Retail Association Files Suit Against Maryland Health Insurance Law
The Retail Industry Leaders Association filed a federal suit in Baltimore on Tuesday arguing that Maryland's Fair Share Health Care Act is illegal under the Employee Retirement Income Security Act, the Baltimore Sun reports. ERISA in part is meant to ensure that large employers are subject to uniform national standards for their benefits plans, according to the Sun (Green/Rosen, Baltimore Sun, 2/8).
The Maryland law, enacted Jan. 12 when the state General Assembly overrode a veto of the legislation by Gov. Robert Ehrlich (R), will require employers with 10,000 or more employees to spend at least 8% of payroll costs on health care or contribute to a state fund for the uninsured. Wal-Mart is the only employer that the Maryland law affects (California Healthline, 1/17).

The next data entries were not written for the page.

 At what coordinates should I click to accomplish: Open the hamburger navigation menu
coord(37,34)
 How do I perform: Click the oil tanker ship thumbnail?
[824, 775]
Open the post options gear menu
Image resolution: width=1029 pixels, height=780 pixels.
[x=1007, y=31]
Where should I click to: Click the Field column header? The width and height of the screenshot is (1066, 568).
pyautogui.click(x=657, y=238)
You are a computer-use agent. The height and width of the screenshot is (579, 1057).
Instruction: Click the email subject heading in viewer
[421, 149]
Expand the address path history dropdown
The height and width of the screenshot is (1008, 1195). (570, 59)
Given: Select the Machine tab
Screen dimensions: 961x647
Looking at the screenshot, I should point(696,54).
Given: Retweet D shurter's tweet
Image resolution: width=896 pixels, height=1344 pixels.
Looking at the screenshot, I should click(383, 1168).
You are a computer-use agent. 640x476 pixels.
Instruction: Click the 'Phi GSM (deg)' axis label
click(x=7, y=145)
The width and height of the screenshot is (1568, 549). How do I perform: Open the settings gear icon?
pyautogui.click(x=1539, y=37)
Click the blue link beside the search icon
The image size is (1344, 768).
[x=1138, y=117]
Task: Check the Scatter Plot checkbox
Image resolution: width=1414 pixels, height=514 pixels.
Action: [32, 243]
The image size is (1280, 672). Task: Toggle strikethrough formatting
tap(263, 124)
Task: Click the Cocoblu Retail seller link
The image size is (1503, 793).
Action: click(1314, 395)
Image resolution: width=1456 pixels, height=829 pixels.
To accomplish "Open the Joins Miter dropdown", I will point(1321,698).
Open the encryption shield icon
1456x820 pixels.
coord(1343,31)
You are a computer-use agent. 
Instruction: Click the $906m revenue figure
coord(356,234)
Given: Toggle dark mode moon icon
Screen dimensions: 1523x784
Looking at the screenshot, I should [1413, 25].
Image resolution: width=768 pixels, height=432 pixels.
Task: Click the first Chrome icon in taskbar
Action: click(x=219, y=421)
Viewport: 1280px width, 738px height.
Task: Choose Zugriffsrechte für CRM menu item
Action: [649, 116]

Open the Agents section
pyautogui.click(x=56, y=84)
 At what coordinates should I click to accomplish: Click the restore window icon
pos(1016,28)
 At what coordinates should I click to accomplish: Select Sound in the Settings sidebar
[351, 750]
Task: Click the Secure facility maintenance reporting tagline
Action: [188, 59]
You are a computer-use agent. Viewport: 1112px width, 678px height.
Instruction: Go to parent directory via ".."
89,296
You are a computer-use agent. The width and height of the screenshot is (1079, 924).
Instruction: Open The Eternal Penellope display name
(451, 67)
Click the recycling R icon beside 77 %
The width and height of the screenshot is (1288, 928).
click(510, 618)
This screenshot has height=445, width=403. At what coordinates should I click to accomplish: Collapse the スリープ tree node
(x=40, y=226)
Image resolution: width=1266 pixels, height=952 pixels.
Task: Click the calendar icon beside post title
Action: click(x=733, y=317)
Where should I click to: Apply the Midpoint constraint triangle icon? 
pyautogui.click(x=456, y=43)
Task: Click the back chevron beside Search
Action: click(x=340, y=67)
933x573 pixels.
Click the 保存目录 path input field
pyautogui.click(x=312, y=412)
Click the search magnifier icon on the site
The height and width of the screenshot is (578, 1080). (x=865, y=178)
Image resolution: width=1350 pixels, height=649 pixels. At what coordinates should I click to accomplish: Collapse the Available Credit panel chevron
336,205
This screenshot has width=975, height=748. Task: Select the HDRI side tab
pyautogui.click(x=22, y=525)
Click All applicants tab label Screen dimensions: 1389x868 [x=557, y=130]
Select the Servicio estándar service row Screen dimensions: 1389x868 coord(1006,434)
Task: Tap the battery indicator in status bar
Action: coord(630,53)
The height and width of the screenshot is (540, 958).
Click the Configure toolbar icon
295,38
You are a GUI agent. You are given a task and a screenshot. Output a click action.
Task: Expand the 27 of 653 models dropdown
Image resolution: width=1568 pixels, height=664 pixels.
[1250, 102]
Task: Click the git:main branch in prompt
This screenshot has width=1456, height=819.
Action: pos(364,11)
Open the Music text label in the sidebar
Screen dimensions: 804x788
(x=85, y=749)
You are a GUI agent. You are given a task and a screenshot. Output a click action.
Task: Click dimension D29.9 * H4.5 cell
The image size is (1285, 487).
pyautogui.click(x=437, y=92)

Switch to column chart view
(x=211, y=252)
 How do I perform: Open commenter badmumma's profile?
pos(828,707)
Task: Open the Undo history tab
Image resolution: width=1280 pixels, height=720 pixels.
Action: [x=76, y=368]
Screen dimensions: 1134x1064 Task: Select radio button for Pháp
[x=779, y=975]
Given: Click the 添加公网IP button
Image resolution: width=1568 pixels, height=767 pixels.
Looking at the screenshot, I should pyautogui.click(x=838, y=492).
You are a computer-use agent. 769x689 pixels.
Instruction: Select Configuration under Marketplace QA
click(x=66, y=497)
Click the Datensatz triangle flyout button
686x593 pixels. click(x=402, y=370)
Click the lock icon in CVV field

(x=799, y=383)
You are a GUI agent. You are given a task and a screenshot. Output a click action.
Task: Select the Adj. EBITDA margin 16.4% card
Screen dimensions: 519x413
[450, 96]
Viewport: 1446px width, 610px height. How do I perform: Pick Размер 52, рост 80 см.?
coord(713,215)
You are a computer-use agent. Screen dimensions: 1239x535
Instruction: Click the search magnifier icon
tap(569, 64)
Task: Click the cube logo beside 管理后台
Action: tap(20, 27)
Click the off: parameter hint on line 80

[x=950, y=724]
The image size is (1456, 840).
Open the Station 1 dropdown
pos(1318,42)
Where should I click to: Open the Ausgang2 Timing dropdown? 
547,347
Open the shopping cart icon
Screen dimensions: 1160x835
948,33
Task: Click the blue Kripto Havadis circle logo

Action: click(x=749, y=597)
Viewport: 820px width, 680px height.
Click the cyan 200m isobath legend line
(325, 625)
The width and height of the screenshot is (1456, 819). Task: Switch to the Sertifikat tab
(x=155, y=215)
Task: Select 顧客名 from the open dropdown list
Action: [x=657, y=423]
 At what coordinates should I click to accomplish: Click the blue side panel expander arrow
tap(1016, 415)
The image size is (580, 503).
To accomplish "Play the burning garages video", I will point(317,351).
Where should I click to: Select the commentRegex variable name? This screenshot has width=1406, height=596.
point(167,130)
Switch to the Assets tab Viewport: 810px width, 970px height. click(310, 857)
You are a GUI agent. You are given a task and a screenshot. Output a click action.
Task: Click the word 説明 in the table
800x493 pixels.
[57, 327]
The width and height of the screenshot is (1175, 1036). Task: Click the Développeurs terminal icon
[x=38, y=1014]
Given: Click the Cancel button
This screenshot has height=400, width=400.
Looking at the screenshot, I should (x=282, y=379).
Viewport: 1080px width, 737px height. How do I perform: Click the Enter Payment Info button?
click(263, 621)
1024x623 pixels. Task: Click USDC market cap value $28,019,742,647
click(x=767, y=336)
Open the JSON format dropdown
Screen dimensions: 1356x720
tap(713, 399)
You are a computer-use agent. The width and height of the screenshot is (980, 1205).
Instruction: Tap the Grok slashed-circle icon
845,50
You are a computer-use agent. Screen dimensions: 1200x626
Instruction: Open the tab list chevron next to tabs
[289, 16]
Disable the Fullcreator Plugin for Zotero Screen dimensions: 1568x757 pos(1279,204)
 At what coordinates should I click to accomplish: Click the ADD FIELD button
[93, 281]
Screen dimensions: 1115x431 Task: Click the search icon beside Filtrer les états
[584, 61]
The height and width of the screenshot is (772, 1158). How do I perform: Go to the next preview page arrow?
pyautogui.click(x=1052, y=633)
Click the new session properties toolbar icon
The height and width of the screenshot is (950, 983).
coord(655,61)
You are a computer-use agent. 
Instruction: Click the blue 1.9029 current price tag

The Maryland law is scheduled to go into effect on Saturday.
The RILA board, which includes a Wal-Mart executive, voted unanimously to file the suit. RILA argues that Wal-Mart would suffer irreparable damage from the law, giving it the legal standing to sue (Baltimore Sun, 2/8).
The lawsuit contends that state and local governments are not permitted to mandate levels of health care coverage by private companies (Wyatt, AP/Hartford Courant, 2/8). It also argues that Maryland's law unfairly singles out a specific company, violating the Equal Protection Clause of the U.S. Constitution (Wagner, Washington Post, 2/8).
The lawsuits request that an injunction be granted to prevent enforcement of the law (AP/Hartford Courant, 2/8).
RILA also filed suit Tuesday in Suffolk County, N.Y., challenging a similar law there that requires large grocery retailers to give workers a health care benefit worth at least $3 an hour (Washington Post, 2/8).
RILA President Sandy Kennedy said the Maryland and Suffolk County laws are "political gimmick[s]" and "hollow gestures that are inconsistent with federal policy."
Kennedy said, "These laws discourage business development and stunt growth" (Baltimore Sun, 2/8). She added, "We certainly hope that the other states ... will pause and look at what we're doing in Maryland and Suffolk County and consider that these are unwise and unlawful laws" (AP/Hartford Courant, 2/8).
Maryland Attorney General J. Joseph Curran (D) said, "We thought there would be a challenge to this, and we've been preparing for weeks." Curran said he remains confident in the law and said it does not regulate how health plans should be structured but rather imposes a tax on those that do not meet a certain standard for funding benefits (Washington Post, 2/8).
Wal-Mart spokesperson Dan Fogelman said the company supports the lawsuit but is not directly involved in it, aside from its membership in RILA. He added that he did not know whether the company would file friend-of-the-court briefs or take its own action. He said, "We share RILA's opinion that existing law states that employee benefits plans are regulated by the federal government and not by the states. We believe that the challenges facing our country's health system are national problems that require national solutions" (Baltimore Sun, 2/8).
Ehrlich spokesperson Henry Fawell said the lawsuit "underscores what everyone outside the Maryland General Assembly already knew: The Wal-Mart bill is terrible public policy that will now face serious legal scrutiny" (Washington Post, 2/8).
In related news, the U.S. Chamber of Commerce on Tuesday recommended that state legislatures not pursue legislation similar to Maryland's. The Chamber said that it backs the RILA lawsuit. Chamber President and CEO Tom Donohue said in a statement, "Targeting big companies with politically motivated health care mandates on a state-by-state basis is not only unfair, it is illegal," adding, "These bills may prompt other states to try their hand at setting national policy, but they do nothing to address our nation's mounting health care crisis" (CQ HealthBeat, 2/7).